Agree with your analysis that allowing symbols allows for more security, but generally it's not that much. Especially when compared to going to slightly-longer passwords (assuming the password is completely randomly chosen symbols). Using any of the 95 printable ascii characters:

0123456789abcdefghijklmnopqrstuvwxyzABCDEFGHIJKLMNOPQRSTUVWXYZ!"#$%&\'()*+,-./:;<=>?@[\\]^_`{|} ~

(a few more if you count characters like tab or linebreak as printable) an 8-character password has 95^8 ~ 6.6 x 10^15 possibilities, while with only (case-sensitive) letters and numbers an 8 character password has 62^8 ~ 2.2 x 10^14 which is about 30 times weaker.

However, a 9-character password with just numbers+lowercase+uppercase is two times stronger than an 8-character password allowing special characters. Thus, unless there are hard limits on the length of a password (and really there never need to be at least for passwords less than a few hundred characters), it is easy to move to slightly longer passwords even with a limited character set.

The biggest potential security concerns is if they believe allowing special characters in passwords could cause problems in their application or database. There is a legitimate reason to exclude non-printable ASCII characters (e.g., ASCII control characters NUL (\0), backspace (\b), etc.) that could cause problems, but well-designed applications should be able to handle regular special characters like ' or - without being vulnerable to injection attacks.
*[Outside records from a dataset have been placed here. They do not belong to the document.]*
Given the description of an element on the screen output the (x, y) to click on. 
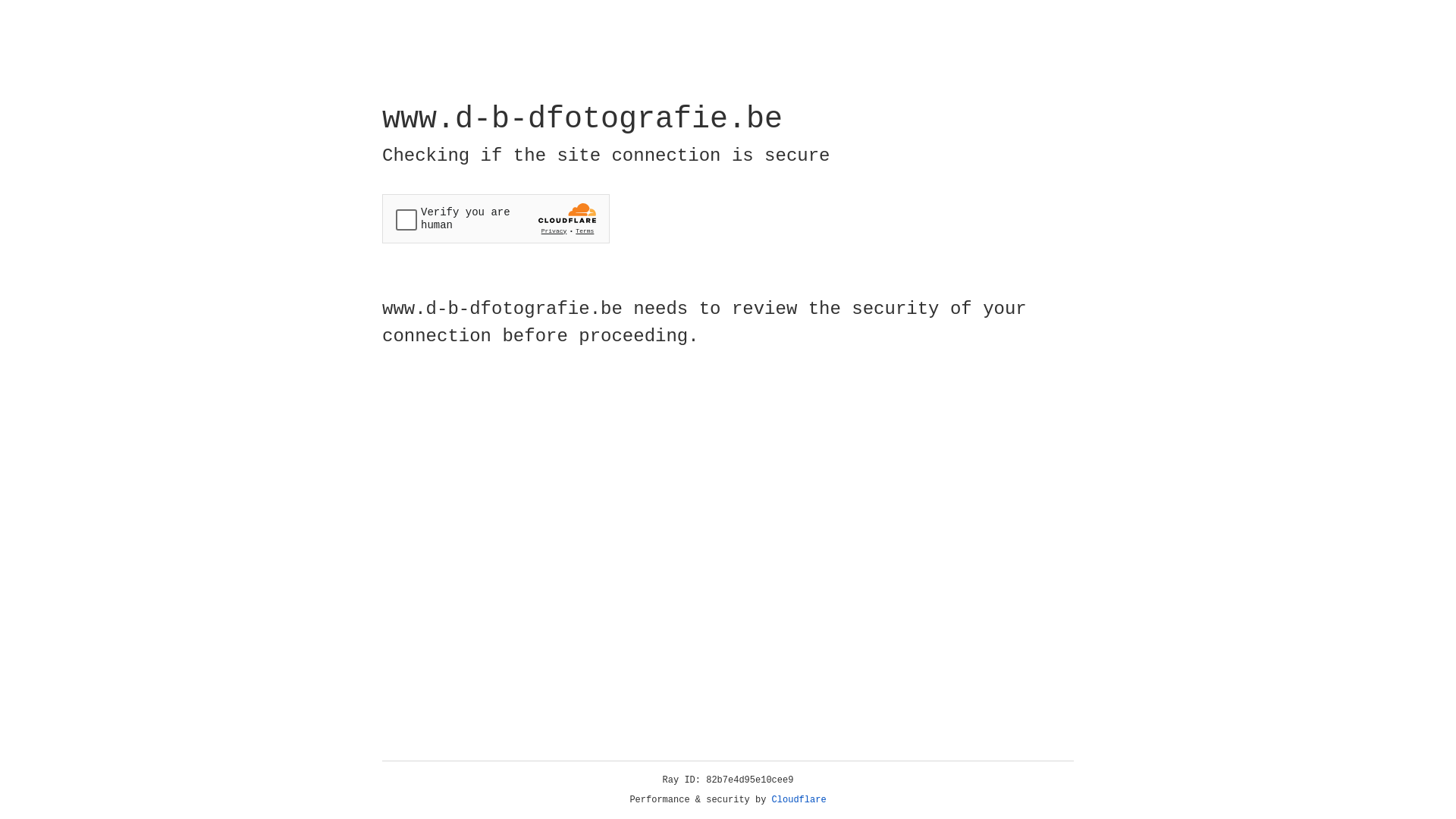
Widget containing a Cloudflare security challenge Element type: hover (495, 218)
Cloudflare Element type: text (798, 799)
Given the description of an element on the screen output the (x, y) to click on. 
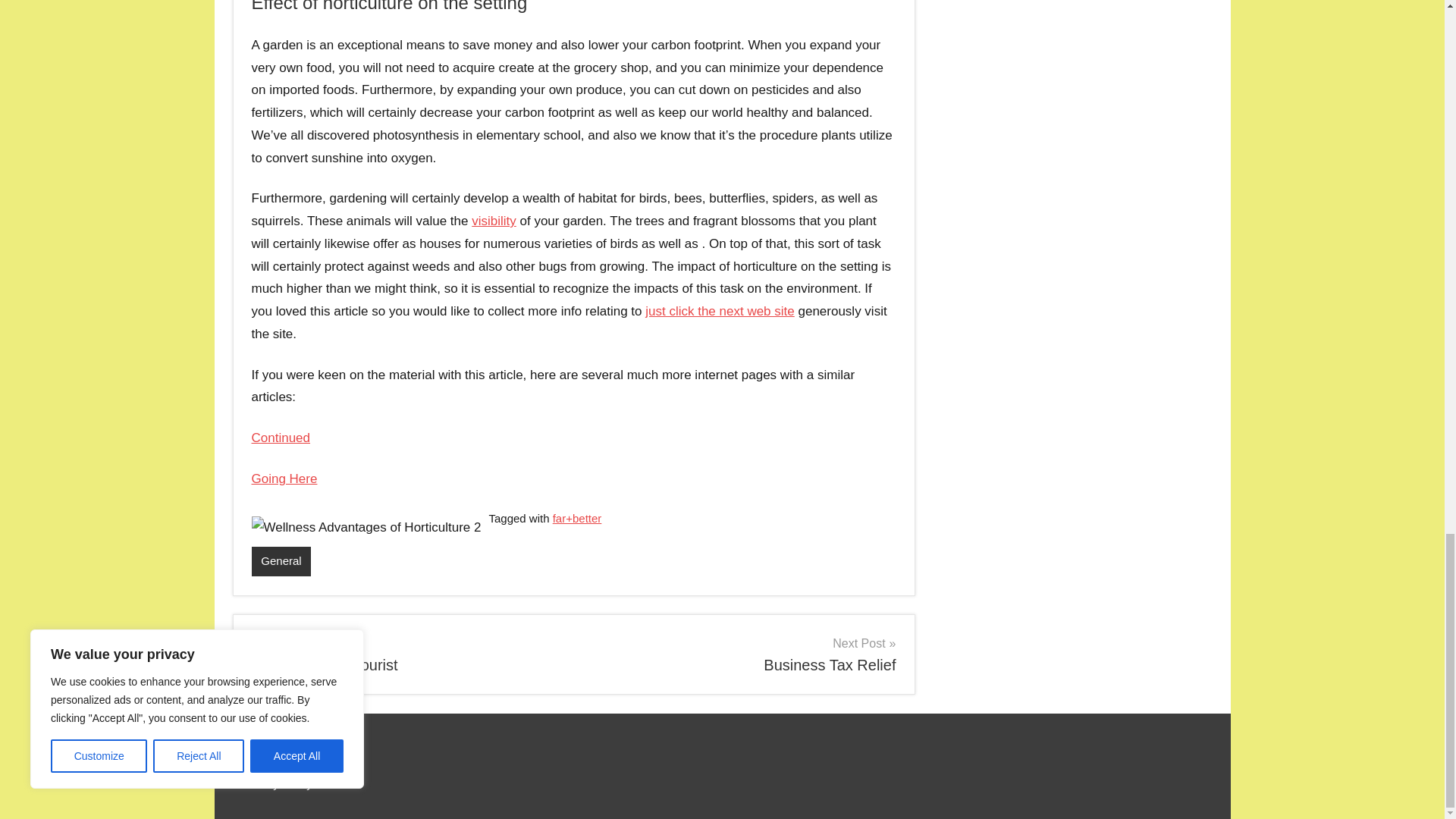
Continued (281, 437)
General (406, 654)
visibility (740, 654)
just click the next web site (281, 561)
Going Here (493, 220)
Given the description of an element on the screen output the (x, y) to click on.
An application should be able to handle these types of characters as they appear for example in names with quotes or hyphens in them (e.g., Conan O'Brien, Daniel Day-Lewis). Furthermore, as passwords shouldn't be saved to the database or ever given back to the user and just immediately hashed, allowing printable ASCII special characters shouldn't matter.

Granted there are some usability concerns with non-ASCII special characters like unicode, and for usability concerns it may be a good idea to either forbid these characters or normalize them in a standard way. Hash functions typically expect a string of bytes, and passwords with special characters beyond ASCII can be encoded in different ways at the byte level (e.g., UTF-8, UTF-7, UTF-16, ISO-8859-1). Furthermore, besides different encodings (which you could keep consistent at the application level), you also have to worry about identical looking letters having different values in unicode. For example the following character Å is unicode 00C5, but this identically looking character is Å unicode 212B while this Å is actually two characters -- an ascii A with a combining character of unicode 030a adding a circle over the A.

There also may be usability issues with characters like ' or " that in some applications/platforms may be converted to smart quotes ‘’“” (though this should never be done in a password context).

Finally, there's one additional rational for having unique password rules -- make it harder for users to have one remembered password that is re-used everywhere, which is a horrific security practice. If the user's "normal" password doesn't meet one site's unique rules, then when their normal password is compromised on some random other site (that say stores the password in plaintext), their account isn't compromised at the site with the unique rules.